Dual endogenous stimulus-responsive Fe3O4@enzymes@ZIF-8 nanocomposites promote enzymatic circulation chemotherapy

Abstract

An APTES-functionalized magnetic core–immobilized enzyme drives the formation of an acid-sensitive ZIF-8 shell via biomineralization growth, which offers a spontaneous dual–endogenous stimulus-responsive modal enzyme catalytic-chemotherapy for HeLa tumor cells. Herein, the ZIF-8 shell plays a dual role in the combination therapy, i.e., protecting activities of embedded enzymes and loading therapeutic agents into the framework.

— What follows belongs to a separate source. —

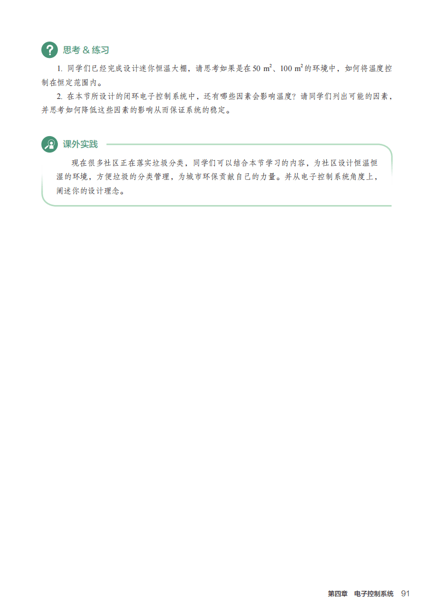The height and width of the screenshot is (614, 434).
Task: Click the paragraph starting 现在很多社区正在落实垃圾分类
Action: (x=217, y=177)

In order to enhance the efficiency of enzyme therapy, a biocascade reaction in confined space via two types of embedded enzymes under endogenous glucose stimuli was performed, which promotes continuous consumption of endogenous glucose, leading to starvation of tumor cells. Simultaneously, the inherent acidic tumor microenvironment and gluconic acid produced from endogenous glucose oxidation can gradually dissociate the ZIF-8 shell with the aid of pH-stimulus-responsive mode to enhance endo-lysosomal escape for releasing therapeutic agents to effectively induce apoptosis of tumor cells. The recovery of the magnetic core can regenerate multifunctional nanoplatforms for achieving circulation therapy of tumor cells.